The investigation was ongoing and further arrests were possible, police said, warning residents against using the platform to invest.

“Police have reasonable grounds to believe that the virtual asset exchange platform named JPEX is a scam,” it said, adding that telecoms companies were responsible for protecting their consumers as stipulated in legislation.

“Police have requested the licensed telecommunications operators take appropriate actions over the relevant websites ... the operators should prevent the transmission or delivery of messages used for fraudulent purposes, or suspend the services used for such purposes, so as to prevent anyone from falling into scams and suffering losses.”

The force earlier instructed internet service providers to block the JPEX website.

The warning came after JPEX on Thursday asked users to vote on the “DAO Stakeholders Dividend Plan” which promised customers a chance to invest in a dividend-paying asset.

A DAO is a decentralised autonomous organisation, defined as an entity where members make decisions on a collective basis.

Accountancy sector lawmaker Edmund Wong Chun-sek appealed to people to think carefully before they made any investments. Photo: Xiaomei Chen

JPEX said the plan would allow investors to convert their funds into DAO stakeholder dividends, with a repurchase at 100 per cent of the conversion price two years later.

Users adding fresh assets under the dividend plan were also reportedly told they could get twice the payout for those funds.
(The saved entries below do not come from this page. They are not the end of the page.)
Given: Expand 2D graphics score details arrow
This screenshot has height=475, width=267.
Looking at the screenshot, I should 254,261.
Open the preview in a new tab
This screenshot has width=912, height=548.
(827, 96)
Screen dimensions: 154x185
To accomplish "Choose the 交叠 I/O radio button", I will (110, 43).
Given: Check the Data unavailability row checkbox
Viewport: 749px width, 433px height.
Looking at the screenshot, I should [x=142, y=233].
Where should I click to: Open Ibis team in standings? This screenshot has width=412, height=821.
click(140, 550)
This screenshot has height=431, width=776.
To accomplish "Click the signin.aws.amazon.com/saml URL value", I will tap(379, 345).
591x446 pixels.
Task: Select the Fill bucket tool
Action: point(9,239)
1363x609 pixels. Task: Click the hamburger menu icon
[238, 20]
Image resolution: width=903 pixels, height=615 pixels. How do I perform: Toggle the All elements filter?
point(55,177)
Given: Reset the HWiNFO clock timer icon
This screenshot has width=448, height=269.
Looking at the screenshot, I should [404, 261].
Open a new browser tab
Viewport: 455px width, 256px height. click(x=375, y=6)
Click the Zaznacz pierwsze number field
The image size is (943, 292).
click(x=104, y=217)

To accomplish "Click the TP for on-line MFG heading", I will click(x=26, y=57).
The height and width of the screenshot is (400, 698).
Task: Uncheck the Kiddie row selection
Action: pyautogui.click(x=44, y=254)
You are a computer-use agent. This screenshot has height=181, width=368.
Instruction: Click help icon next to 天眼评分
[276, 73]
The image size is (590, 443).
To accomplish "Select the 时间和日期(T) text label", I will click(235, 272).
The source said the JPEX DOA scheme could be a move by the company to shirk its legal responsibility, but he did not elaborate.

One alleged victim told the Post they were left with no choice but to accept the plan, saying they could not vote against it on the platform’s app.

“It’s really dodgy,” the person, who asked not to be identified, said. “There were two buttons – ‘agree’ or ‘not accept’ – for the plan. But after pressing ‘not accept’, there was another ‘agree’ button, forcing you to accept the plan.

“You don’t have a choice to reject the plan. There is certainly a problem here.”

The company gave investors a week from Thursday night to vote on the DAO plan, which pledged to distribute 49 per cent of the stakeholder dividends, with a total value of US$400 million.

The company’s website said JPEX was run by an anonymous DAO.

The number of voters who agreed with the plan hit 70 per cent by Friday at 8pm, and 30 per cent rejected it, according to a JPEX announcement on Friday evening.

A technology risk expert earlier said the plan was “very suspicious” because it asked users to become equity owners rather than paying back the assets they owned.

Accountancy sector lawmaker Edmund Wong Chun-sek appealed to people to think carefully before they made any investments.

“Now with the [scandal], I think everyone needs to think carefully over this plan and whether to trust this service provider,” Wong said on a radio programme on Friday.

He also warned there was no guarantee over the DAO scheme.

“Higher risk comes with higher returns. But with problems emerging with the service or assets of JPEX, I think investors should know what to do.”

The Post has reached out to JPEX for comment.